Bigfork Middle School eighth-grader Jordan Nelson realized she was helping her peers as she packed food into bags for the Flathead Food Bank’s backpack program.

“It’s hard to imagine people your age — or even your friends — being hungry,” Nelson said.

Nelson’s volunteering was part of Bigfork Middle School’s first Community Day Friday, where more than 160 students mobilized across the valley for volunteer projects.

Groups of students went to Bigfork, Columbia Falls, Kalispell and Whitefish doing a variety of volunteer work such as park and downtown beautification, picking up trash, gardening, visiting nursing homes and baking cookies for firefighters and law officers.

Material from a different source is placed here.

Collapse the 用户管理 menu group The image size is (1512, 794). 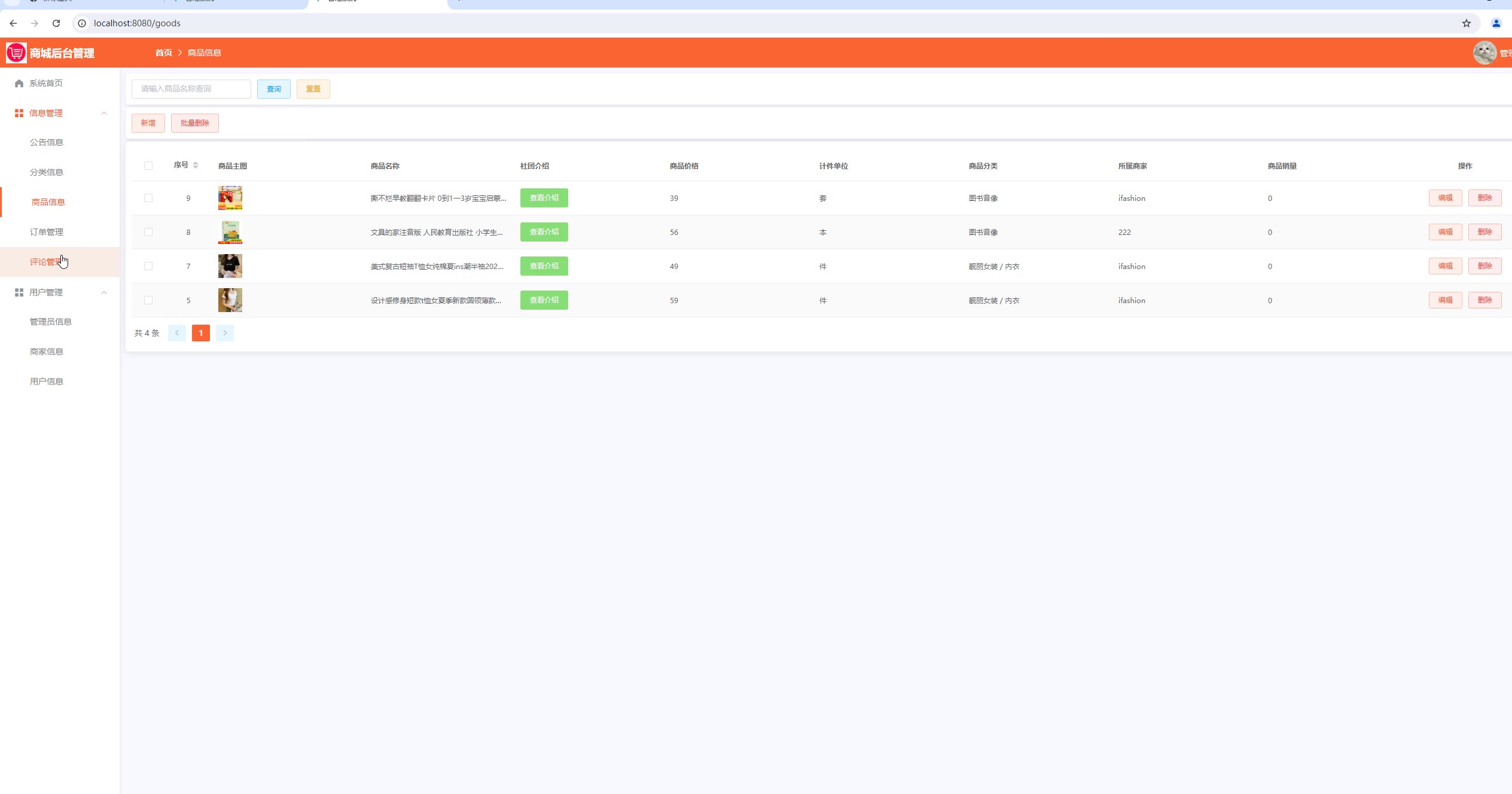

Six Bigfork teachers on one of Bigfork School District’s High Performance Teams were the masterminds of Community Day.

Middle school math teacher Amy Bessen was one of the teachers.

“High Performance Teams are groups of teachers who set goals we want to accomplish that are part of the district’s goals,” Bessen said. “My HPT felt passionate about improving our community.”

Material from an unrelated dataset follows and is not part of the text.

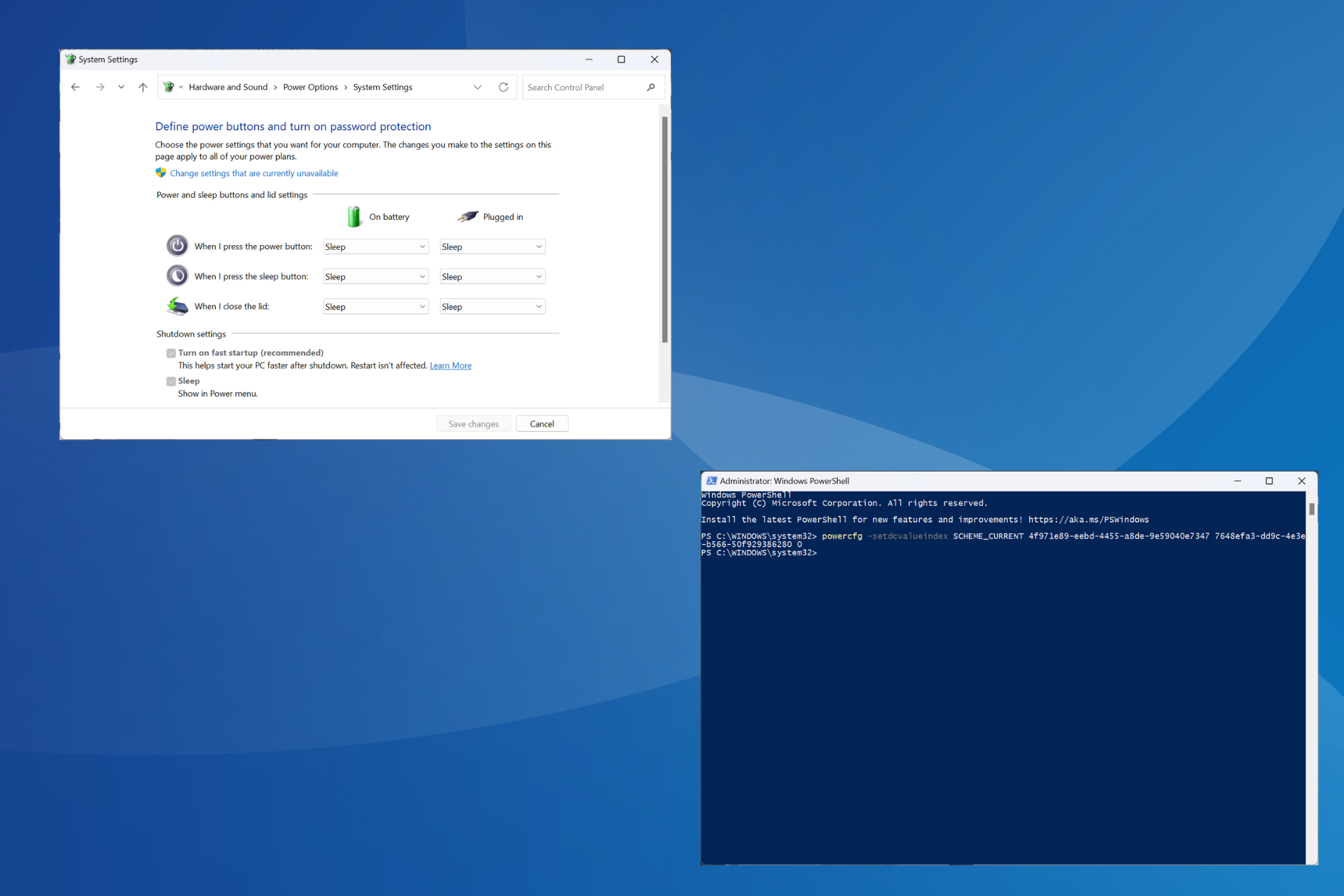The height and width of the screenshot is (896, 1344).
Task: Expand When I press the power button dropdown
Action: click(422, 247)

Bessen said the teachers organized the Community Day as one of many activities to fulfill the district goal “to guide and support students’ healthy habits so they become self-reliant, self-reflective and active members of the community.”

In Woodland Park, Bessen grabbed a black garbage bag and started picking up trash alongside her students. Other students were re-mulching planters located by the skate park and pool.

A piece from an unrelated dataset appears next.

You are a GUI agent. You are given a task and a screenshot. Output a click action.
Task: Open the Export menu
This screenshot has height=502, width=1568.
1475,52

Seventh-graders David Wickwire stuck a pitchfork into a large pile of wood chips, dumping them into a wheelbarrow that Zachary Evenson wheeled to a planter. Other students began to evenly spread the mulch to cover weeds, which had started to grow between exposed weed barrier fabric.

“We’re making it look nice,” Wickwire said.

Kalispell Parks and Recreation Superintendent Fred Bicha said community groups such as Bigfork Middle School “fill in the gaps” on work that staffers can’t get to as they prepare the park for heavy use over the summer.

“It’s awesome to see the youth doing these kinds of things,” Bicha said.

Throughout the day, students recorded their volunteer efforts to create videos. The day culminated with an assembly where each group presented its videos.

Eighth-grade English teacher Shannon Appleby, who oversaw the Flathead Food Bank group, said it took some effort to find places that needed help on Friday, which is why they sought out to more than one community.

If Community Day continues next year, Appleby requested that any nonprofits needing volunteers to contact the school at 837-7412.

“We want to get our kids out in the community,” Appleby said.